Yo era del resto. Afortunadamente siempre tuve la piel grasa, despertaba con los cachetes llenos de aceite natural y la primera vez que usé una crema de noche como un hábito fue después de cumplir 40. A veces he llegado a sentirme del grupo de las lindas, pero tras un gran esfuerzo de producción (kilos menos, ropa, maquillaje, oscuridad, simpatía o su buen ángulo fotográfico). Cuando era preadolescente y mis compañeras del colegio se pintaban y arreglaban para las fiestas, yo usaba lentes poto de botella, llevaba el pelo corto con permanente (no sé en qué estaba pensando), usaba el jumper debajo de la rodilla y amaba estudiar y rezar. Cuando me puse a pololear me hice artesa y sentía que querer verse linda era superficial y banal. Cuando fui punk era fea con estilo. Tenía muy claro que mi tipo de belleza era “interna”. De adulta tomé varias veces la decisión de transformarme en linda, pero como todo proyecto con objetivo, siempre volvía a mi estado natural una vez cumplido.

Cuando el FaceApp invadió las redes sociales me acordé de mi juego de niña. ¿Cómo será mi cara llena de arrugas?, ¿me importará?, ¿me gustará mi imagen en versión octogenaria? Para las mujeres tener canas y arrugas no es lo mismo que para los hombres. El galán maduro de sienes plateadas es un ícono, se vuelve “interesante”.  En las mujeres es distinto, podemos aprender a llevar las canas y arrugas con dignidad y sin “cara de velocidad”, pero hay que hacer esa pega.  Hay que hacer un trabajo psicológico y espiritual para aceptar que el tiempo, las emociones y las consecuencias de nuestros hábitos alimenticios y de comportamiento, dejen sus huellas en nuestros cuerpos. Cuerpos que nos ha costado mucho reconquistar de tantos estereotipos machistas.

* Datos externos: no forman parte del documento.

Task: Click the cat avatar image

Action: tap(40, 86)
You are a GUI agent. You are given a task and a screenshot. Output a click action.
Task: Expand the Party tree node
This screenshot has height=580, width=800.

Por eso en un principio me negué a bajar la aplicación. Sentí el miedo patriarcal murmurando en mi oído, diciéndome que la vieja canosa seguro es frígida y loca y que la piel arrugada no solo es fea y poco sensual, sino que nos condena a la invisibilidad y la inutilidad. Pero como me estoy educando en el feminismo, ese pensamiento de hombre rancio se diluyó y en cinco minutos estaba con el cuello encorvado y turnia buscando fotos y subiéndolas para transformarme en anciana express. 

El ataque de risa fue explosivo. No podía parar. Yo creo que era nervioso. FaceApp es muy buena, no parece un truco, se ve real. Después de reírme de mí misma como si fuera un espectáculo circense, y de mandarme por wasap a mis amigas y subirme a las redes como millones de personas en el mundo, la euforia decantó y vi una viejita arrugada, cachetona y sonriente que quizás cuántos libros feministas ya se leyó, cuántas historias atesoró, cuántas lecciones aprendió, cuántos libros dibujó, cuántas pinturas pintó, a cuántos alumnes enseñó, cuántas maratones de series se mandó y cuántas experiencias compartió con sus hijas y posibles nietes. Vi una viejita que ya nada le importa, porque se acerca su fin.

Después me miré al espejo y me encontré tan joven y hasta linda que me dieron ganas de volver a comer sano, de viajar con mis hijas, de escribir un libro nuevo, de ordenar mi escritorio, hasta de salir a correr, porque sentí que estaba a tiempo de aprovechar lo que me quedaba de juventud, porque por mucha crema de belleza o botox que exista, la muerte siempre vendrá a buscarnos. La cosa se acaba o se recicla, pero morimos. Todes.

La subida explosiva de autoestima me duró menos que el sabor de un chicle, hasta que apareció la noticia de que FaceApp era un virus ruso que te robaba los datos personales para fines maliciosos. Después de ver Chernobyl y la temporada tres de Stranger Things igual me dio miedo.

Antes de borrar la aplicación al día siguiente, transformé en abuelitas a un par de amigas para echar la talla, recordé que las redes sociales y el tiempo son una trampa, sentí un deja vú de mi niñez, cuando los rusos eran enemigos y me compré mi cremita de noche porque se me había acabado.